__Exercise requirements__.
a - Extract everything from "Reflections of a" down to "from his stereo." from the essay on turning 70 below.
b - Answer these questions using the essay on turning 70 below.
(i) Whom did the writer ask over dinner about patients' reactions to turning 70?
(ii) According to that person, what does the milestone prompt many people to do?
(iii) What did the writer's professional life revolve around?

__Excerpt to read__.
=====

Reflections of a Rock Critic Turning 70


Over a recent dinner, I asked a therapist friend how her patients reacted to celebrating their 70th birthday. I wasn’t asking for a friend. She said that the milestone prompts many to take pause to both assess their past and consider their hopes for what suddenly seems like a finite future. Everybody brings their own perspective to this rite of passage, and for me that included looking back on a professional life that revolved around popular culture. And since I didn’t die before I got old, this rock critic at seventy can be akin to a crotchety old man with tinnitus telling kids to stay away from his stereo.

=====

Saved data entries
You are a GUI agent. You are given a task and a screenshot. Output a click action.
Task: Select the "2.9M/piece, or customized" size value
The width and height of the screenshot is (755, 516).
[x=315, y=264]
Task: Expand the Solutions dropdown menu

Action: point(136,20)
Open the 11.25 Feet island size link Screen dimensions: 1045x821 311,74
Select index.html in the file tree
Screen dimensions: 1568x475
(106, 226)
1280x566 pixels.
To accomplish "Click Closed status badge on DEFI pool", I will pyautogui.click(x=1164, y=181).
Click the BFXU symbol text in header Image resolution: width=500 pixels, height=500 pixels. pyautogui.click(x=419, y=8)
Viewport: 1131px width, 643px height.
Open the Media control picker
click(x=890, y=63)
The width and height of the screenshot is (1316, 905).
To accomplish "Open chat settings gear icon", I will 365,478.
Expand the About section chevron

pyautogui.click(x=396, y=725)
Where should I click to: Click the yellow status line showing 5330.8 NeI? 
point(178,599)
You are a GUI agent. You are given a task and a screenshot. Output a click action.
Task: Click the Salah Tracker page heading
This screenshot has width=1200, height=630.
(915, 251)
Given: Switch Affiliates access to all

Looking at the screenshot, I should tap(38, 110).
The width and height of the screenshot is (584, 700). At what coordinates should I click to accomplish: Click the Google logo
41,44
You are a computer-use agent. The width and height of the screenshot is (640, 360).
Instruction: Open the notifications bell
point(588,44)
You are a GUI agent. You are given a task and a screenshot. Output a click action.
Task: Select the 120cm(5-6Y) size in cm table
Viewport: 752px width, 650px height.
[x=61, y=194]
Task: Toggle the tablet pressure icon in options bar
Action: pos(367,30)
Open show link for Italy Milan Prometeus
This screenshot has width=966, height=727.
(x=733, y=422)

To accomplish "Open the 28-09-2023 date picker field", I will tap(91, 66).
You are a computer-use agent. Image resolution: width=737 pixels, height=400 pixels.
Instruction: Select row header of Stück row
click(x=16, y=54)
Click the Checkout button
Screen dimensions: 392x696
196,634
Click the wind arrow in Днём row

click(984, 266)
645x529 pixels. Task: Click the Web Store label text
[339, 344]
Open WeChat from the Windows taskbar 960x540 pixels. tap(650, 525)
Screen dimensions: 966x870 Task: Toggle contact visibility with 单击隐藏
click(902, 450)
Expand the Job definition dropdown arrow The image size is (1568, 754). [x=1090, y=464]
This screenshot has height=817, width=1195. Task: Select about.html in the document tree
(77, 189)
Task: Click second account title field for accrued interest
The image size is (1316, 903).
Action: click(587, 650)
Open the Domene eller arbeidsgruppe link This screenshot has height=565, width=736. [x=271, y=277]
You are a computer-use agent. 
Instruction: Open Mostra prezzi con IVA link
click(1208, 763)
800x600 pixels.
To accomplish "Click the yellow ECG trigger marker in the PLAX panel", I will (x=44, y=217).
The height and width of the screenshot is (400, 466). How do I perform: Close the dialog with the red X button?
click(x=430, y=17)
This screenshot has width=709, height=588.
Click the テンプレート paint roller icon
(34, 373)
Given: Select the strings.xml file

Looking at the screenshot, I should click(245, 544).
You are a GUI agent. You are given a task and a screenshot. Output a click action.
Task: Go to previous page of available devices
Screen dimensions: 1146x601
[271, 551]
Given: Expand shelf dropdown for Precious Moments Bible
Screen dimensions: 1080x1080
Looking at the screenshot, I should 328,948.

=====

__Set of answers__.
a -
Reflections of a Rock Critic Turning 70


Over a recent dinner, I asked a therapist friend how her patients reacted to celebrating their 70th birthday. I wasn’t asking for a friend. She said that the milestone prompts many to take pause to both assess their past and consider their hopes for what suddenly seems like a finite future. Everybody brings their own perspective to this rite of passage, and for me that included looking back on a professional life that revolved around popular culture. And since I didn’t die before I got old, this rock critic at seventy can be akin to a crotchety old man with tinnitus telling kids to stay away from his stereo.

b -
(i) A therapist friend.
(ii) Take pause to assess their past and consider their hopes for what suddenly seems like a finite future.
(iii) Popular culture.